_EXERCISE TEXT_.
>>>
People need to understand that Chris Hightower BUILDS CUES. He has for a couple decades. He knows what the lathe is supposed to do. He built himself a lathe, used it, and THEN when he realized he had a worthy machine, he marketed it. To his credit, he has altered & advanced the machines through the years. All these newer imitation machines are being produced by non-builders, and getting mods & 'upgrades' that are unproven, only theoretical. Guys are cashing in on wannabe cue makers with machines that have never been proven by real cue makers....or anybody for that matter. Point is, just because Hightower's machines are Taig based doesn't mean I can buy a bunch of Taig stuff & build a machines that works like his does, then add a couple of unproven gadgets & claim it's a better machine. I'd fail. Ask Joe Barringer about it. Love him or hate him, at least he had the sense to understand that making a cue worthy machine from Taig stuff wasn't as simple as it seemed, and he lost his ass in trying. And he admits such. At least he didn't market them anyway, knowing they didn't work. He had the idea a decade ago. If it was so easy, he'd be selling machines right now.
<<<
_PROBLEMS AND TASKS_.
1. List every action the post about Chris Hightower's lathes says Hightower has taken with cues or machines.
2. In the post about Chris Hightower's lathes, when did Joe Barringer have the idea of making a machine from Taig parts?
3. Carry on the post about Chris Hightower's lathes, picking up after its final sentence.

_INPUT DATA_.
>>>
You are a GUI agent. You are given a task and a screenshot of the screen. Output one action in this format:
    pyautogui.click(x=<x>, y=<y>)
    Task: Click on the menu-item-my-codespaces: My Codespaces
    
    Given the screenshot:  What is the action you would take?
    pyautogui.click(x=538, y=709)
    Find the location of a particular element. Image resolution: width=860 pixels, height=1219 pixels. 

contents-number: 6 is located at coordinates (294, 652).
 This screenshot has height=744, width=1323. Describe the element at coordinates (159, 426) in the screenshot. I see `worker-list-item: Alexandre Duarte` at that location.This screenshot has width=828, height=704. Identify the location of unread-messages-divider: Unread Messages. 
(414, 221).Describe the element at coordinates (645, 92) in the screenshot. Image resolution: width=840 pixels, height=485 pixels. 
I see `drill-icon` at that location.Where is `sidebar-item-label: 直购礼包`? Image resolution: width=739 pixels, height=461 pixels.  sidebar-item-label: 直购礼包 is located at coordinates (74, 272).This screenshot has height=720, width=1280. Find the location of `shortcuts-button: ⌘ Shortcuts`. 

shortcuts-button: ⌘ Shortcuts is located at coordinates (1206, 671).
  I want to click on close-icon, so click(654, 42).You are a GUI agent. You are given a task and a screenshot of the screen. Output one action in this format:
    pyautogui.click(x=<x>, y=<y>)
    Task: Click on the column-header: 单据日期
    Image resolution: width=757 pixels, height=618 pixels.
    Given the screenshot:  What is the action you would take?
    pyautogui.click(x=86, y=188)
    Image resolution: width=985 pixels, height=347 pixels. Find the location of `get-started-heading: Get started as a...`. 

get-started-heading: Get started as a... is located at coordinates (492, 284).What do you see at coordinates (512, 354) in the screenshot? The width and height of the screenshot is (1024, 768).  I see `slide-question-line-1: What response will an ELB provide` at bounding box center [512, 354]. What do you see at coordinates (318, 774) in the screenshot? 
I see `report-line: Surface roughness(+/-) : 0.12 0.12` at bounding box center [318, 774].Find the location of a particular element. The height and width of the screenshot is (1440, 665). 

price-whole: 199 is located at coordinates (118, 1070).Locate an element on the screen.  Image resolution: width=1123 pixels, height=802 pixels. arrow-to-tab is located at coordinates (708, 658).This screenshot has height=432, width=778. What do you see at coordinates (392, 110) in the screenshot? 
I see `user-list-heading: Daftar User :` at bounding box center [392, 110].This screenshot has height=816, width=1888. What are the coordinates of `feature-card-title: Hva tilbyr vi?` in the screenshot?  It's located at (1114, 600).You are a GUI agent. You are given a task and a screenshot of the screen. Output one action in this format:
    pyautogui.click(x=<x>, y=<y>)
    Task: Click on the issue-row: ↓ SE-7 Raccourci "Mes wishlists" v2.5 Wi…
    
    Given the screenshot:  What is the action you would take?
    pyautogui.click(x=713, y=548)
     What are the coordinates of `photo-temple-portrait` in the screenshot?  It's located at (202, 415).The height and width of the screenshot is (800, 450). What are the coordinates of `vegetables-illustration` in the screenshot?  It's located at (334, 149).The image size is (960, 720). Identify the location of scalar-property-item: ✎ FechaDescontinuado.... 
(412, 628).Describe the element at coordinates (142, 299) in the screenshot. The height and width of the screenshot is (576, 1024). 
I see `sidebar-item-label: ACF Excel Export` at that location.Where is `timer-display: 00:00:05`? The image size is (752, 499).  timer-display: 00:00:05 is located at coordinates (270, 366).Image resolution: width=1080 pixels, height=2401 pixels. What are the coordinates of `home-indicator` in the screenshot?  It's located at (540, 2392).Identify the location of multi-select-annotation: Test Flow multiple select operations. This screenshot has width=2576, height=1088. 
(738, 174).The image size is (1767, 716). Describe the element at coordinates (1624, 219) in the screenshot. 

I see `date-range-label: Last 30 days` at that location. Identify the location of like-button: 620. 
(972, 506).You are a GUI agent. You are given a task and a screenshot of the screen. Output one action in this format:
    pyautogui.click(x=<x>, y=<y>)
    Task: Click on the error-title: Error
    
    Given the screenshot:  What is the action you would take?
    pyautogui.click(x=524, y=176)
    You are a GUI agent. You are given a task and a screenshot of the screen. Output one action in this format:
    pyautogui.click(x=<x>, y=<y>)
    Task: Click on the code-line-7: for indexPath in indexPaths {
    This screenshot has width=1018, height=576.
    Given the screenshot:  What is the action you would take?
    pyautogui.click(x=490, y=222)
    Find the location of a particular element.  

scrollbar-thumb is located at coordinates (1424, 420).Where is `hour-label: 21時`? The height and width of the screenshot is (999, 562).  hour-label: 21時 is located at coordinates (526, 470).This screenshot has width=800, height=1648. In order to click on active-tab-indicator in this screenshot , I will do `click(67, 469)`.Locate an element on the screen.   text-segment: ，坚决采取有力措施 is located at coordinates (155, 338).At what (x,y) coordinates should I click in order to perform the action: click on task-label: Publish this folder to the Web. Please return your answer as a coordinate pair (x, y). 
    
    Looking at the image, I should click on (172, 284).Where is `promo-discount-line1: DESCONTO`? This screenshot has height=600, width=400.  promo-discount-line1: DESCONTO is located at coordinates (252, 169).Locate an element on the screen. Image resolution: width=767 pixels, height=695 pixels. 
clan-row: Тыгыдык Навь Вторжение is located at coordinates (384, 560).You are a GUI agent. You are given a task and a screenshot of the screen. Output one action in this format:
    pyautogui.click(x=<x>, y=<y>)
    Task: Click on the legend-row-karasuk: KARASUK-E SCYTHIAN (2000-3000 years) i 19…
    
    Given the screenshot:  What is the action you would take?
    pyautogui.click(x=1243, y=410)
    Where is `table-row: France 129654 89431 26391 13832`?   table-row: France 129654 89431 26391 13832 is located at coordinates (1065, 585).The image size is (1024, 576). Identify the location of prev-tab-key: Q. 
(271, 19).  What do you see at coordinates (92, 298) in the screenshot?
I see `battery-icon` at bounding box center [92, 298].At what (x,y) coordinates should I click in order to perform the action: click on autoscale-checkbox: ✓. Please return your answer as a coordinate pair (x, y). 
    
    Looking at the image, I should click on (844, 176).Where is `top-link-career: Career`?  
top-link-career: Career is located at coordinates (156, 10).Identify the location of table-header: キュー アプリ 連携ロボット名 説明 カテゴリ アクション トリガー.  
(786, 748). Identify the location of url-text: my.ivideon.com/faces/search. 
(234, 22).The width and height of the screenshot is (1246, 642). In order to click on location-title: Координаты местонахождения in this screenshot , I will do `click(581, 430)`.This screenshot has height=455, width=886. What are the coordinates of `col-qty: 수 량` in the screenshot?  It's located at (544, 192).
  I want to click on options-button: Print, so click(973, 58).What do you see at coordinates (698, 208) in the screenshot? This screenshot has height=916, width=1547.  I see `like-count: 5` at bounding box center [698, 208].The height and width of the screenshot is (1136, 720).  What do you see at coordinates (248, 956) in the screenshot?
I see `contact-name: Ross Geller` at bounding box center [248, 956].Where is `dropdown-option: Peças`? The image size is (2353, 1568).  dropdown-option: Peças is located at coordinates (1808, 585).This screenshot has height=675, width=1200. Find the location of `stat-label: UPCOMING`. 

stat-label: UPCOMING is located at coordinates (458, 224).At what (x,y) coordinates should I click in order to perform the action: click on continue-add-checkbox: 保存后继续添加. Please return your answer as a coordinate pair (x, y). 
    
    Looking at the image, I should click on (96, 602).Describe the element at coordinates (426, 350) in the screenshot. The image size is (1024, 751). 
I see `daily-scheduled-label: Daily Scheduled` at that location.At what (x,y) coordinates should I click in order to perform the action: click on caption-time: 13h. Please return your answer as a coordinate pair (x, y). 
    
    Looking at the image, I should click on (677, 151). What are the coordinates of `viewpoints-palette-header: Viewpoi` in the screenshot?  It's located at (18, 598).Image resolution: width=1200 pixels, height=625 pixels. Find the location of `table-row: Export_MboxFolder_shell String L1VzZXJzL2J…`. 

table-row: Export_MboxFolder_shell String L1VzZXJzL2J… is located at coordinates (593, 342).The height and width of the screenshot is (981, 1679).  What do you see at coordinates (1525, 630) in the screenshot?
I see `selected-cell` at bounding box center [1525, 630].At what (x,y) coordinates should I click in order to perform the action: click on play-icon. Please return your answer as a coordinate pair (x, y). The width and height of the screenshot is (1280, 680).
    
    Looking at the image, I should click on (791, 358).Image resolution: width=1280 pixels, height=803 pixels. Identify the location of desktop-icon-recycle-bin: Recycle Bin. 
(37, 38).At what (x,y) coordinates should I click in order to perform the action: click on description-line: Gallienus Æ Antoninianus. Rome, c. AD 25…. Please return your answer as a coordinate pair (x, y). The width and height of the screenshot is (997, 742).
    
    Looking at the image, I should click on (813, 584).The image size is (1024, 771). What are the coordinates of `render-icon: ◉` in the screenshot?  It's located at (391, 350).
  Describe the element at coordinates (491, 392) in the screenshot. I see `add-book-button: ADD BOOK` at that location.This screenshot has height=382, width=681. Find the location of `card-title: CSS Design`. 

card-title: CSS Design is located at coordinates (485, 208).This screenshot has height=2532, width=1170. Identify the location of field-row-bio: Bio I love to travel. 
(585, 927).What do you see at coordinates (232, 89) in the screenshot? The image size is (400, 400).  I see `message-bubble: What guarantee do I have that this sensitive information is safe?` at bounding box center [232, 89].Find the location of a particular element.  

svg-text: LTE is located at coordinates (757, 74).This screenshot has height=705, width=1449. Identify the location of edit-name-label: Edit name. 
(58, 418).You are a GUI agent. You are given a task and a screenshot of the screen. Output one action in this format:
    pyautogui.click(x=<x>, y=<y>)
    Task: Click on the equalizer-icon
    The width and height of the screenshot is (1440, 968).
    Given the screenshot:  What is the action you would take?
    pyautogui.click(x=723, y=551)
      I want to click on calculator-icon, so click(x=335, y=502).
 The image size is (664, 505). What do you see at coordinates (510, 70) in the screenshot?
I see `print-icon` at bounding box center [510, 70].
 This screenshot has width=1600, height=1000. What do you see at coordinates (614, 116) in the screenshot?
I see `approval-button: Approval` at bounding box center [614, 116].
<<<
_RESPONSES FOR EACH TASK_.
1.
He builds cues and has done so for a couple decades.
He built himself a lathe.
He used that lathe.
He marketed it once he realized it was a worthy machine.
He has altered and advanced the machines through the years.

2. A decade ago.

3.
Anyway, i'm done with my soap box. Sorry you got duped, Snipershot. Bassel, like I advised before when you called, get your machines tested THOROUGHLY by EXPERIENCED cue makers before trying to market them, or this industry will tear you up. Looks like you are finding that out the hard way. Like I said, I will support anybody who is genuinely trying to advance specialized cue machines. But it's gotta be done right & not just a get rich quick scheme. A good product will sell itself. Junk will break you no matter how great a salesman you are. Tough lesson to learn.

Just hold on a minute, what Joe stated is not entirely true/clear, I never said there was a flow in my design, I just clearly states what everyone else did, the taig carraige if not adjusted perfectly will bind, and when I said I was working on a solution, I didn't mean just to fix his lathe, I meant waste have a new carriage than anyone with a taig style bed can use and not worry about binding.
And Joe I know I told you I will swap yours for free, and have you to test it, but unfortunately I couldn't make it, in the time frame you gave me, I had other orders and Vegas trips that were booked already.
Dispute all the negative feedback you have been posting, I would still swap the carriage for you for free. But you need to be patient with me, I am only one person, I just finished the first prototype yesterday and will send it out to get 10 samples made, and as for being out $50, it's me for not getting the controller back
It cost $7.64 to ship that controller priority mail
If that was the reason,, I would have paypaled you that money.

For the record
The aluminum dovetail I use was based on the taig dovetail they produce for Hightower 100% identical drawing only extruded in a different extrusion house and the H-channel is my own design.
I have put lots of thoughts into the carriage binding, and it's mainly due to having both bed and carriage made out of aluminum mainly.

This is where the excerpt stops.